◆ **What the exercise asks**:
Return the entries that follow exactly, with no images.

◆ **Data for the task**:

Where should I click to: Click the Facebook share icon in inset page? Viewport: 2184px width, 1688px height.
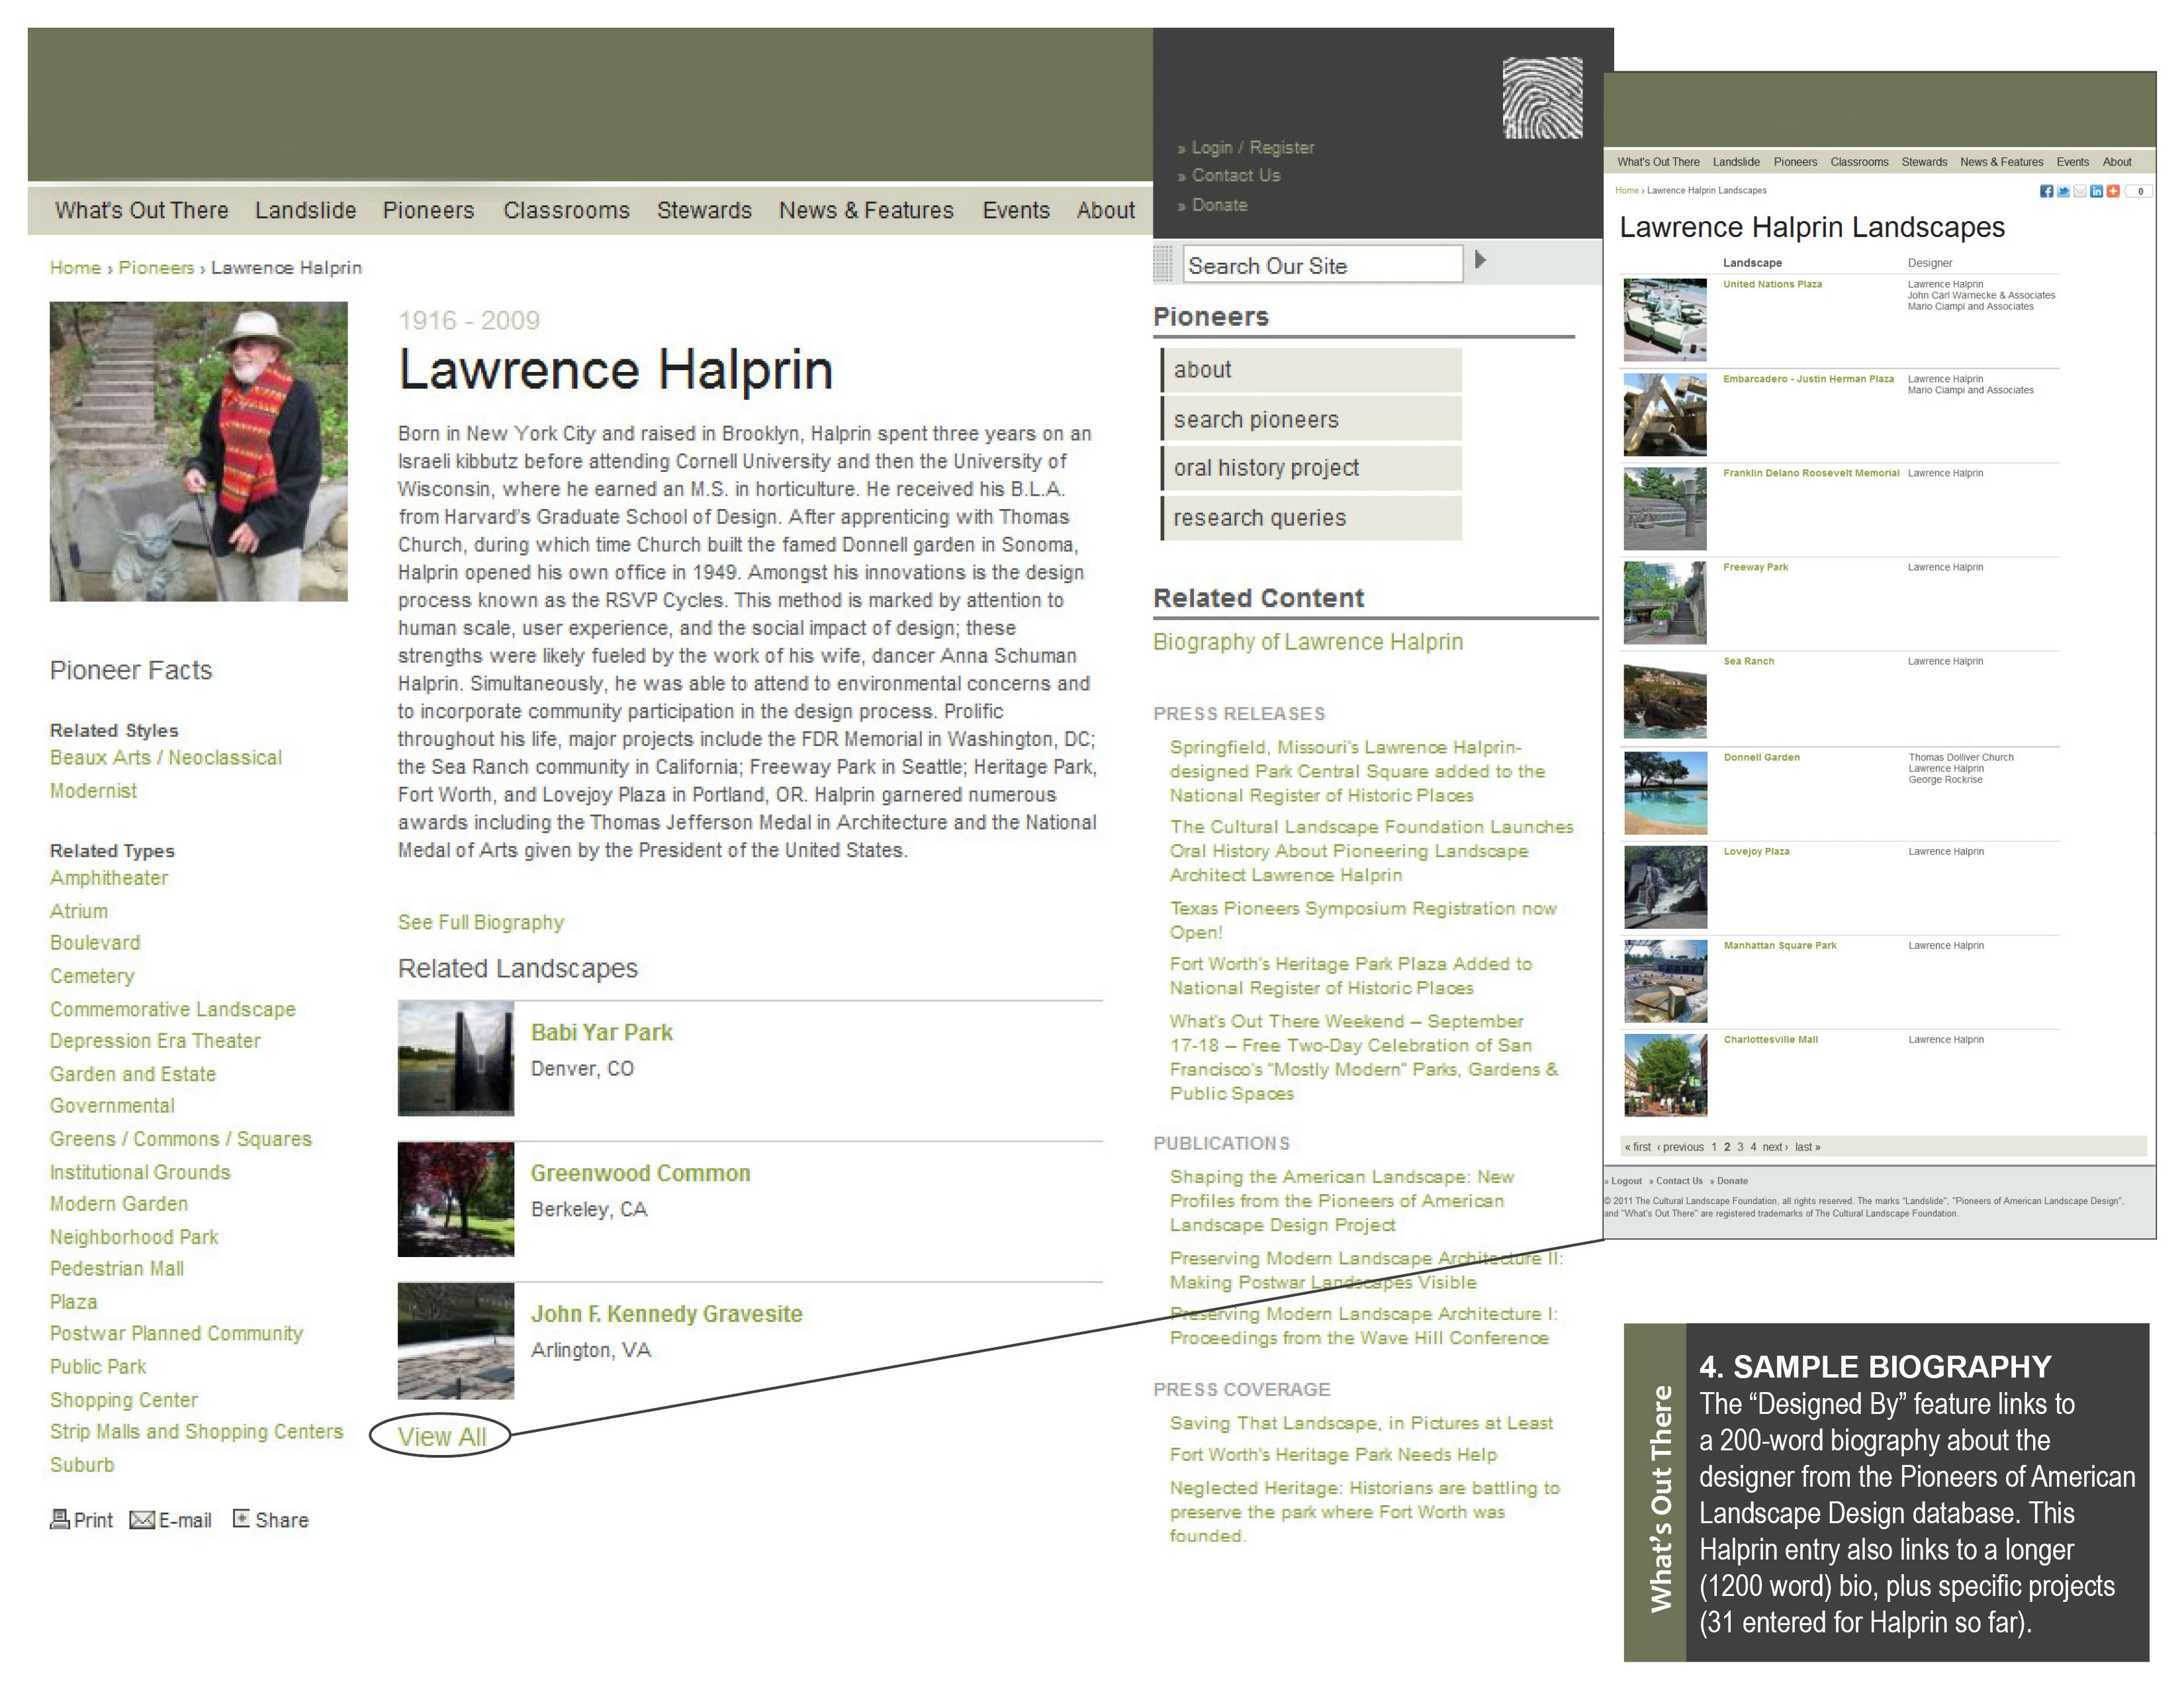(x=2046, y=191)
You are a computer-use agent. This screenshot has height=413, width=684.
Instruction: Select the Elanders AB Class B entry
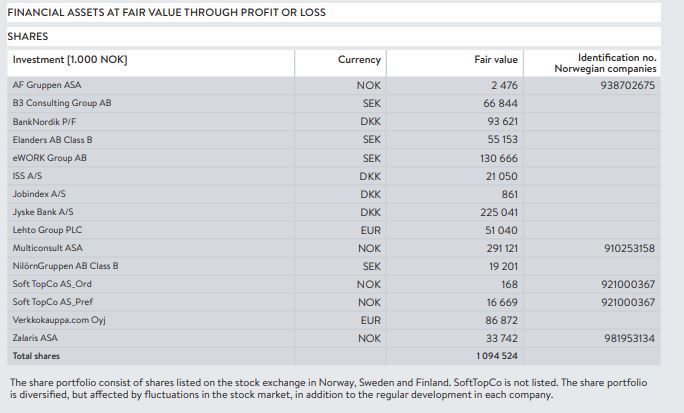pyautogui.click(x=52, y=139)
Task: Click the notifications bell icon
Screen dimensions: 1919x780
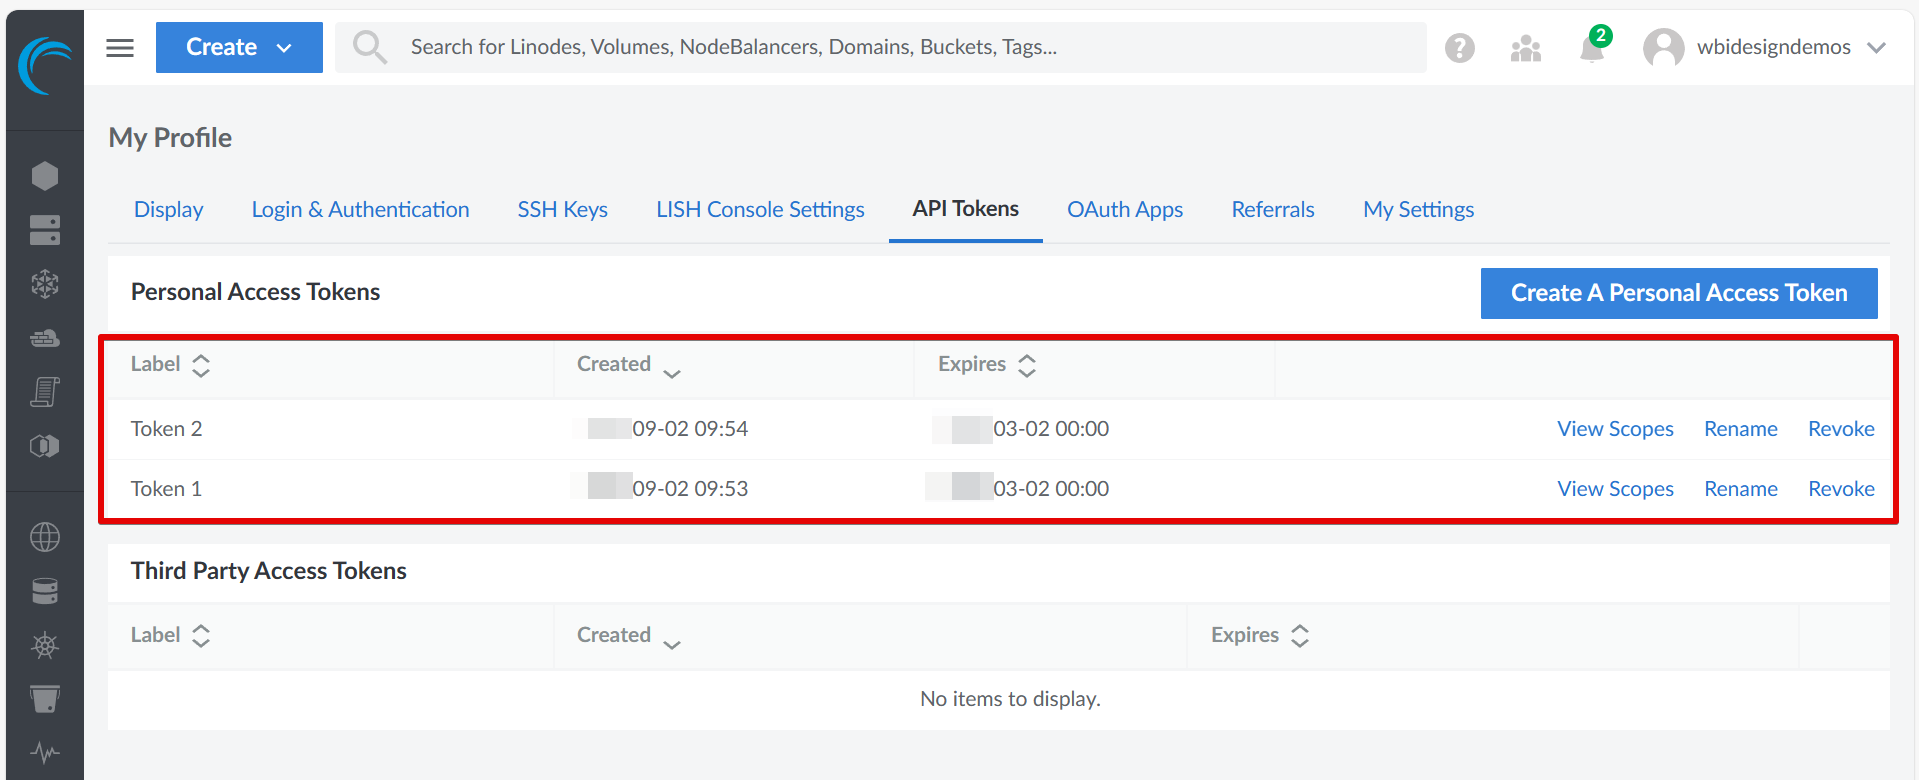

◆ **Response box**:
Where should I click to: Click the Facebook share icon in inset page? Viewport: 2184px width, 1688px height.
(x=2046, y=191)
You are a computer-use agent. This screenshot has height=413, width=684.
Instruction: Select the Elanders AB Class B entry
pyautogui.click(x=52, y=139)
Task: Click the notifications bell icon
Screen dimensions: 1919x780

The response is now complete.